Entonces cruzaron por su imaginación
los fantasmas con los que en noches de tempestad había soñado, y la imagen que más le aterrorizó fue una figura gigantesca, blanca como la nieve, que movía incesantemente la cabeza con extraños gestos.
Dirigió sus miradas al bosque y
creyó distinguir, a través del ramaje, el espantoso fantasma que no cesaba de oscilar. Mas reflexionó un instante, y acordándose de que nunca, había tenido en el bosque el menor tropiezo desagradable, rezó devotamente una oración que le devolvió al punto su perdido valor, permitiéndole echar de ver que aquella figura blanca e inquieta no era otra cosa que el conocido riachuelo que, saliendo de la selva, desaguaba espumeante en el lago.
No por esto se tranquilizó por completo y, quiso saber la causa del ruido que le había asustado.

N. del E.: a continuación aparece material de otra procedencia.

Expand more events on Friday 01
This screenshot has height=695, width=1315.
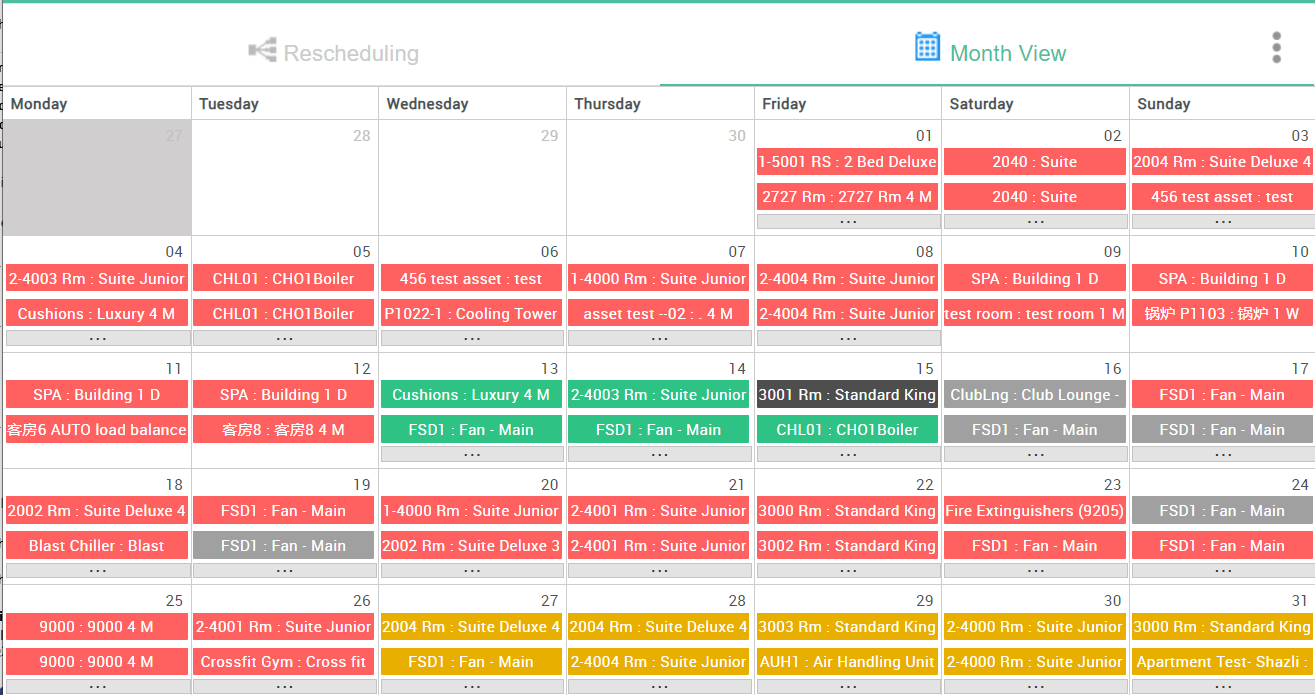coord(848,222)
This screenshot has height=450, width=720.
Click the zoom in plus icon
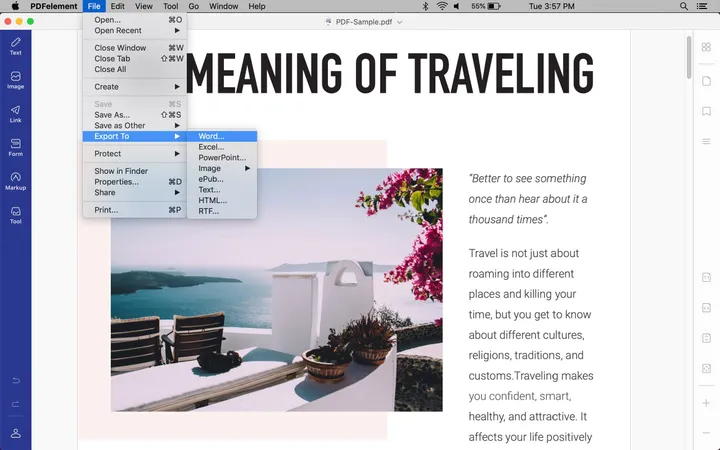point(706,402)
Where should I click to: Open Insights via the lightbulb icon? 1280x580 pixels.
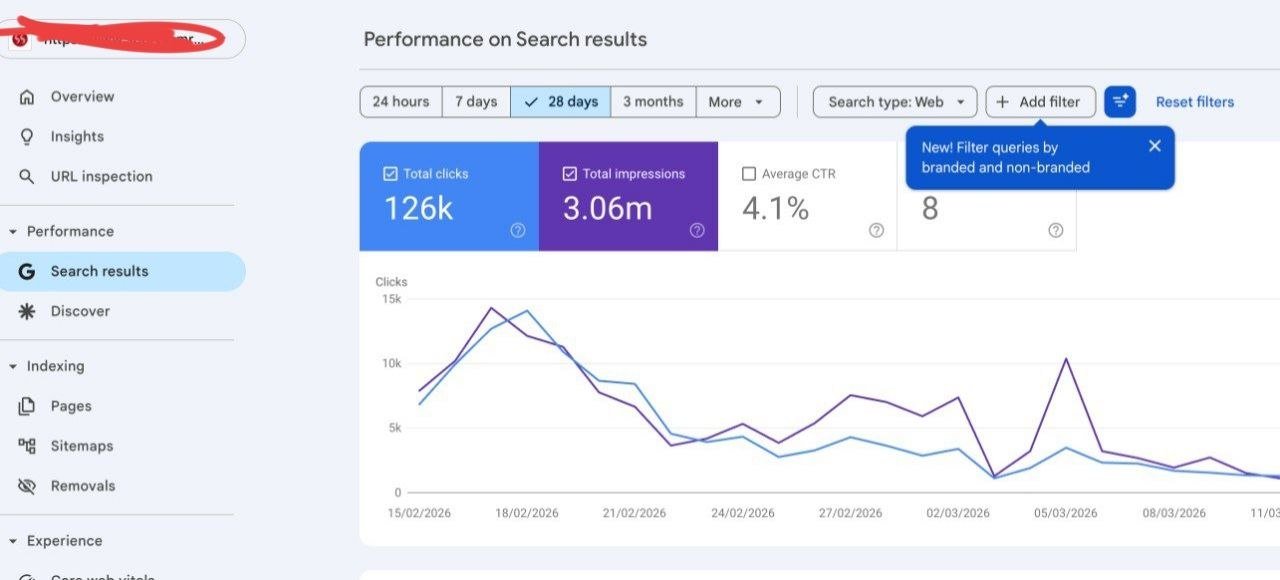tap(27, 136)
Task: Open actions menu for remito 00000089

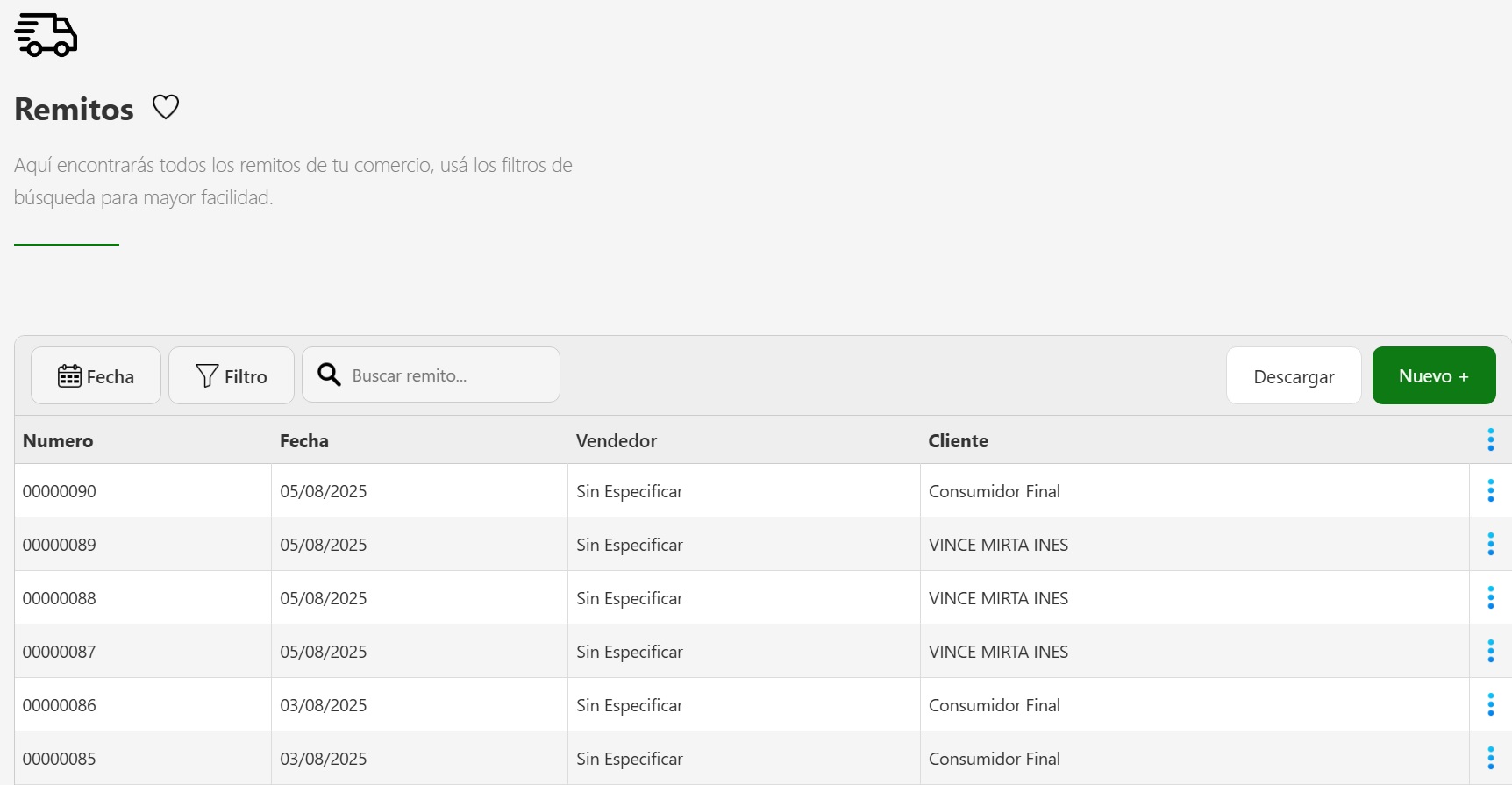Action: [x=1490, y=545]
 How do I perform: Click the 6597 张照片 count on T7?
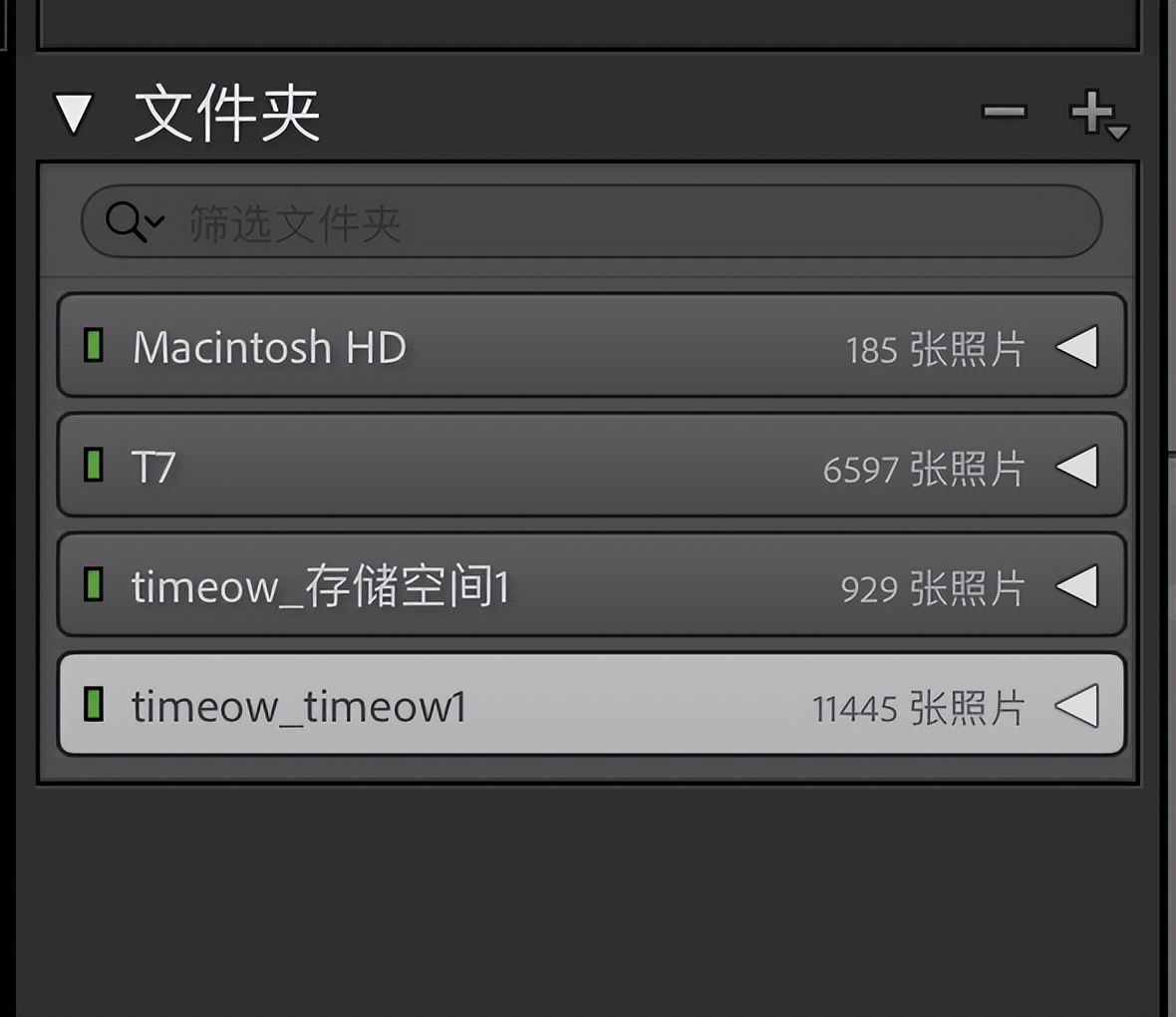(x=923, y=469)
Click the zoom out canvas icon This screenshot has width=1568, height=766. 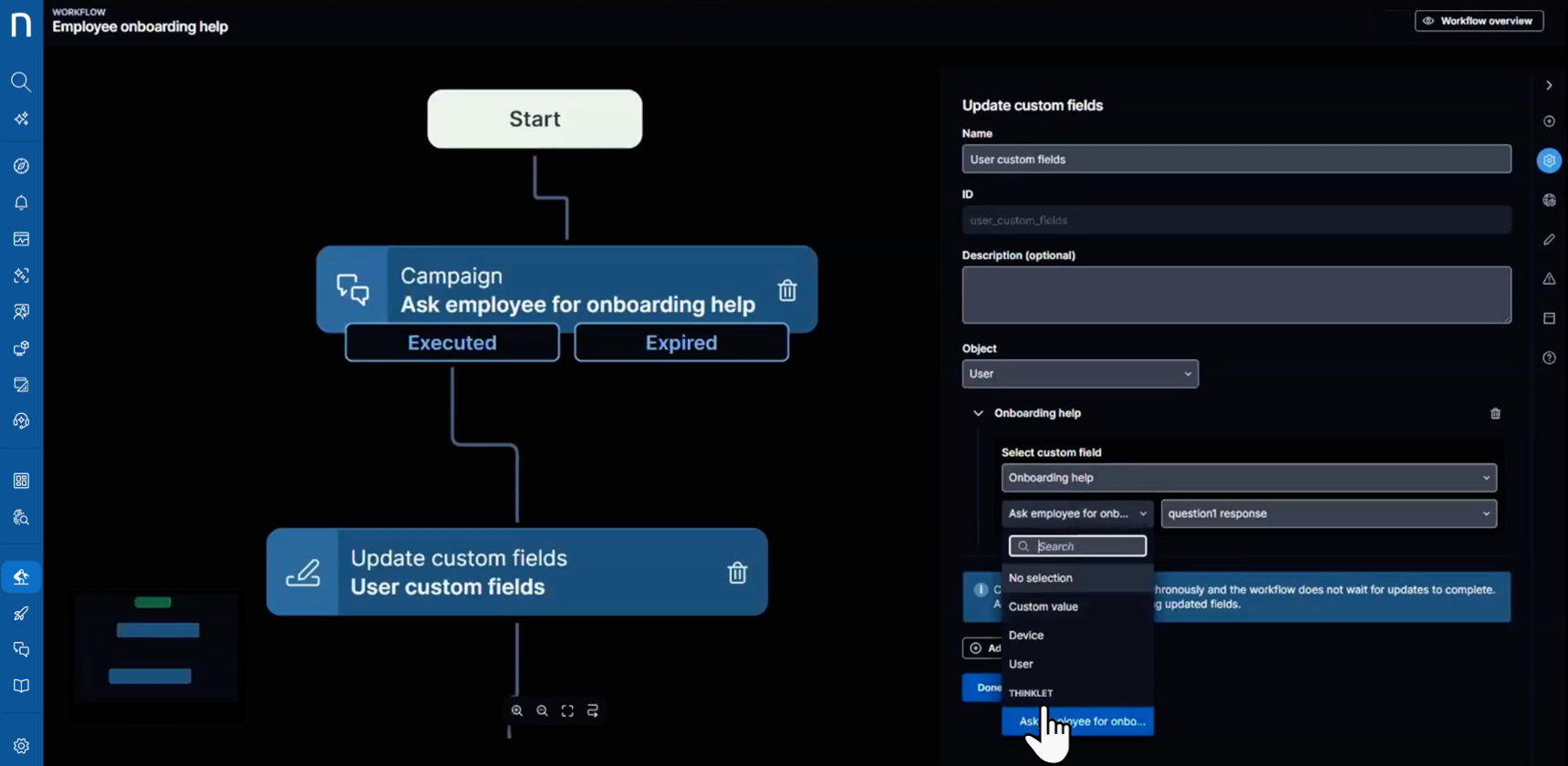542,710
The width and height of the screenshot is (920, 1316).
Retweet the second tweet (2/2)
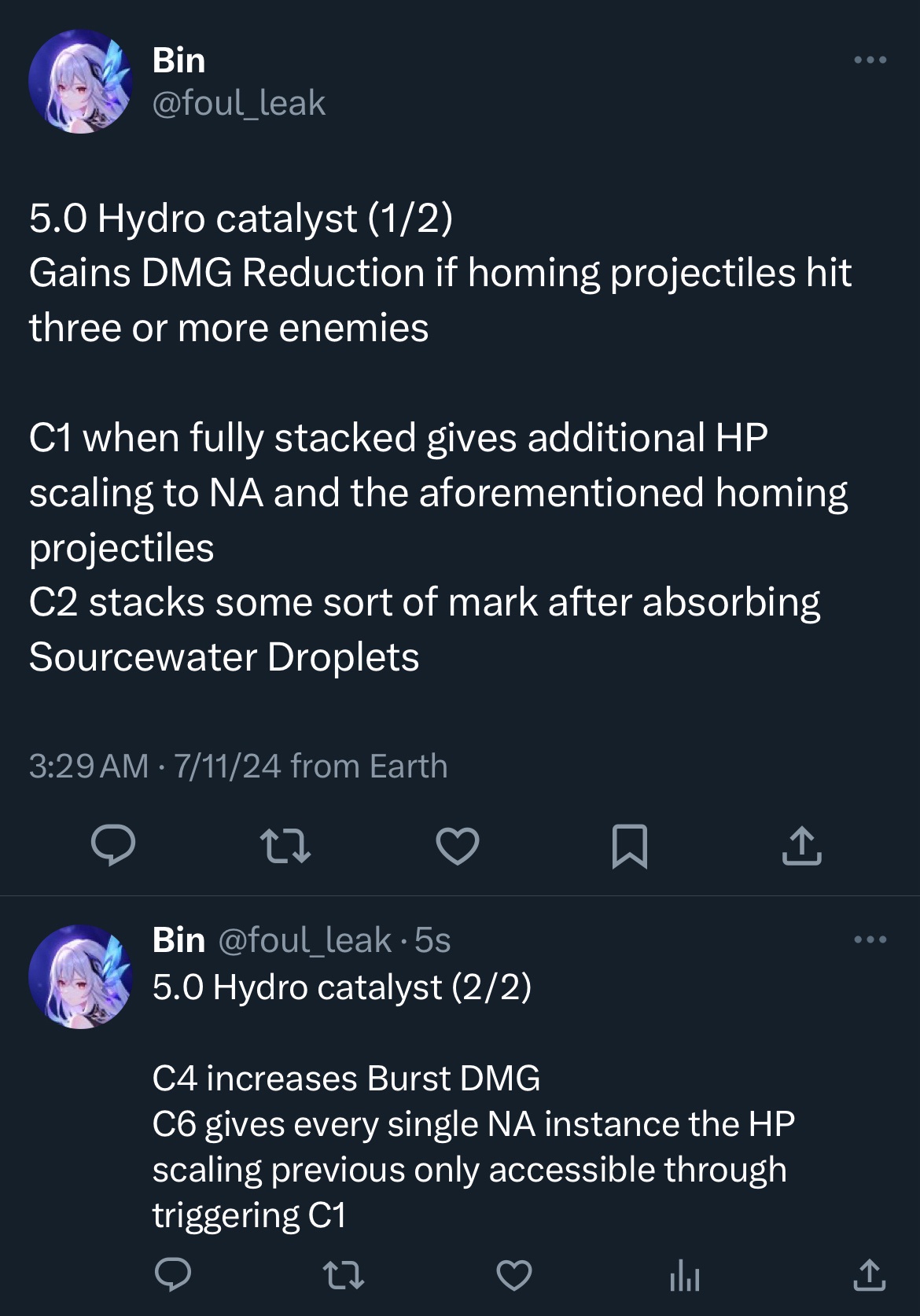[x=344, y=1274]
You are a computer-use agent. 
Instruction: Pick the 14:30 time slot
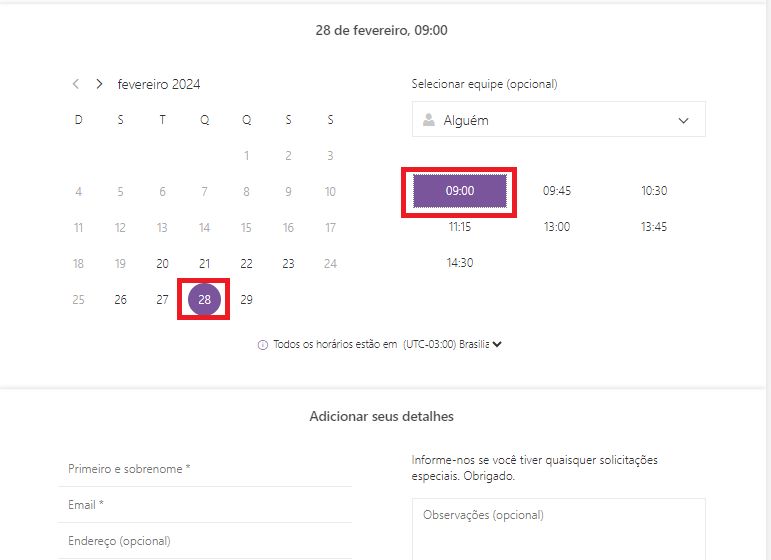tap(460, 263)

Momentos después se detenía delante de la vivienda del pescador un elegante caballero vestido con ferreruelo escarlata, que le caía airosamente sobre la espalda, y jubón de color violeta con bordados de oro.
Vistosas plumas carmesíes y violáceas ondeaban sobre su espléndido birrete, y de su cintura pendía brillante espada de rica empuñadura guarnecida de piedras preciosas.
El caballo era blanco y más fino de lo que suelen ser los de guerra; pisaba la hierba con tanta suavidad que apenas dejaba huella de sus pasos.
El pescador, aunque comprendiendo que
semejante aparición no debía atemorizarle, quedóse perplejo y visiblemente turbado; llevóse seguidamente la mano al sombrero, en señal de saludo, y continuó tejiendo sus redes.
El caballero se detuvo y le preguntó si él y su caballo podían encontrar comida y alojamiento para aquella noche.
-Para vuestro caballo - repuso el pescador - no podría indicaros mejor cuadra que este umbroso prado ni mejor pasto que la hierba que en él crece; a vos no puedo ofreceros más que mi humilde vivienda, una cena modesta y un lecho pobre como el nuestro.